Trolls Bottom
- Designers: Robert Fortune
- Publishers: Project Basilisk (UK), KJC Games (UK), Dynamic Games (AUS), Hexagon (Wiesbaden, DEU), R Rystrom (SWE)
- Years active: 1986 to unknown
- Genres: Role-playing, fantasy
- Languages: English
- Players: 70
- Playing time: Fixed
- Materials required: Instructions, order sheets, turn results, paper, pencil
- Media type: Play-by-mail

= Trolls Bottom =

Fantasy role-playing game

Trolls Bottom is a play-by-mail (PBM) role-playing wargame. It was published by Project Basilisk in the United Kingdom shortly after the company began in 1986 and spread to multiple countries globally over the following year. Up to 70 players per game roleplayed trolls on a volcanic island called Trolls Bottom struggling to win by being the last survivor. Players had various possible actions that affected four character traits. Besides other players, vulture companions and non-player characters populated the island. Orders were written in the style of It's a Crime with turn results written in a comedic style. The game received generally positive reviews in gaming magazines of the late 1980s and was listed No. 1 in Flagship's role-playing wargame category in its Autumn 1987 issue.

==Development==
Trolls Bottom was a closed-ended, computer moderated PBM game published by Project Basilisk in the United Kingdom with licensing available in the United States. By 1988, KJC Games held the publishing rights in the UK and Europe. By 2002, Sweden's R. Rystrom was the only listed publisher in Flagship's game list.

Robert Fortune, owner of Project Basilisk, designed Trolls Bottom, after Piers Anthony's Xanth book series. It was his second PBM game, after the short-lived game The Land of the Basilisk, and published soon after the launch of his company in 1986. He wrote the program in Spectrum BASIC. According to reviewer Ian Lacey, "Robert then borrowed £500 to buy an Amstrad PCW8256, and converted the program to Mallard BASIC." After a year of growth and game development, Trolls Bottom gained widespread popularity, with Fortune licensing the game in Australia, New Zealand, and the United States.

==Gameplay==
Each game has up to 70 players roleplaying trolls struggling for dominance on a volcanic island called Trolls Bottom. Players had 14 available actions that could affect Troll characteristics of Build, Morale, Sanity, and Strength. These actions were attack, dig, eat, hunt, look out, make noise, make weapon, move, rob and run, sneak and spy, tunnel, use, and two trading actions. Each player had a vulture as a companion which helped in scouting and trading actions. Non-player characters were also on the island, such as Balrogs, Moonworms, and Tree Guardians.

Orders were in the same format as It's a Crime. Reviewer John Woods stated in a 1989 issue of The Games Machine that "turn replies are written in a comical style, which will have you rolling about in laughter."

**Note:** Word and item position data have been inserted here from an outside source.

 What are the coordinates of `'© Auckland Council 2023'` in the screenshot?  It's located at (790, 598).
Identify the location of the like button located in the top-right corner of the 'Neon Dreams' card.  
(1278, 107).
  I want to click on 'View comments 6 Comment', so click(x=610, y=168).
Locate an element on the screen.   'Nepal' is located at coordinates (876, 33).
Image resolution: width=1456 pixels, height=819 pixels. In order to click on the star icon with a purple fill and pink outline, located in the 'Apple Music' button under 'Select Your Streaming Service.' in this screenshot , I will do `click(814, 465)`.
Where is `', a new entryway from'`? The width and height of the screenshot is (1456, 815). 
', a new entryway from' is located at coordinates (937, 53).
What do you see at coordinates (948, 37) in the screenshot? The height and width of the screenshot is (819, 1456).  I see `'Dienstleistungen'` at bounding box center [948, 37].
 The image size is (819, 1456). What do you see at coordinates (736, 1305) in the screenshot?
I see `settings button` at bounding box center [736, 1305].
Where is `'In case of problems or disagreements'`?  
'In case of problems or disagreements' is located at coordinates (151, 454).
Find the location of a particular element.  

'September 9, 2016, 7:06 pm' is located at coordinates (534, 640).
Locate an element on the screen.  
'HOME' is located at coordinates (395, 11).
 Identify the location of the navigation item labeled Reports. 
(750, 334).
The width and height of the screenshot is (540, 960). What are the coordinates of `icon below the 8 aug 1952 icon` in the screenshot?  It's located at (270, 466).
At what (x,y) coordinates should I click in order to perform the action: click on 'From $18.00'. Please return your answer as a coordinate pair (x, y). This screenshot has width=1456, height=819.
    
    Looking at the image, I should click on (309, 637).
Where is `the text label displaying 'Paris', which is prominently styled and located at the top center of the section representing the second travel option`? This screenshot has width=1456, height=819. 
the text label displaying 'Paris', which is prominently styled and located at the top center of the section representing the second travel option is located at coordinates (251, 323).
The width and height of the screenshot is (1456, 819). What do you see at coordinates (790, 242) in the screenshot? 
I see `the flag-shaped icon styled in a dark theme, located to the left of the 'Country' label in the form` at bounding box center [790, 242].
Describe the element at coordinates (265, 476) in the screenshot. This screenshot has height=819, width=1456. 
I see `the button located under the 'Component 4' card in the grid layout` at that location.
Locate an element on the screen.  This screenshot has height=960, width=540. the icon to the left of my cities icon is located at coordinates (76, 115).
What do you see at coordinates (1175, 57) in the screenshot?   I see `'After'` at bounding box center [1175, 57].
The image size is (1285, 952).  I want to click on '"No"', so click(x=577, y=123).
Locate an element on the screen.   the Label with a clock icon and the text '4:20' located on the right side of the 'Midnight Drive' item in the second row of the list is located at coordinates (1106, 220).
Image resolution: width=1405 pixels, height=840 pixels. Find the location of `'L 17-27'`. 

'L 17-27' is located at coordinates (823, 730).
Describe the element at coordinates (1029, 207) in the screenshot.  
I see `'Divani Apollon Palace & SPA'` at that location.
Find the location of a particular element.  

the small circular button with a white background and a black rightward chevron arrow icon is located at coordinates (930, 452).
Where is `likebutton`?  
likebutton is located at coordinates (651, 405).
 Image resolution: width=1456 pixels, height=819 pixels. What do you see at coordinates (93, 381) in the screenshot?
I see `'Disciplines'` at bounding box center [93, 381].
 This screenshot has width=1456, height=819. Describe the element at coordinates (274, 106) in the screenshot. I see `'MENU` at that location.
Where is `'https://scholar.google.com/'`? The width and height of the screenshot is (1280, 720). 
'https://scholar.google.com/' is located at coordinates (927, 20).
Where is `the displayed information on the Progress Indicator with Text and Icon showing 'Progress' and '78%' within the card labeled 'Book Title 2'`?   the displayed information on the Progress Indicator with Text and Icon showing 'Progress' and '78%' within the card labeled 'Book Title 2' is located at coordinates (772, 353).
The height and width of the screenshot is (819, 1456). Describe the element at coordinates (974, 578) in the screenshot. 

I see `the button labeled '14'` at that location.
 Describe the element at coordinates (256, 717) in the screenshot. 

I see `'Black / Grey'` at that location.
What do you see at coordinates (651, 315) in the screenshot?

The player who survived to the end was the winner.

==Reception==
Malcolm Hulme reviewed the game in the Summer 1987 issue of Flagship. He provided it a generally positive review, suggesting that the publishers provided slightly less information to players and that the game was suited as a lighthearted introductory game versus an advanced tactical wargame. He stated, "I heartily recommend that you give it a try." The editors of The Games Machine reviewed the game in 1988, stating that it "seems a fun and relatively simple game". In the Autumn 1987 issue of Flagship, the Editors ranked Trolls Bottom in first place with a 9.1 of 10 points, stating it was the "clear leader in this category".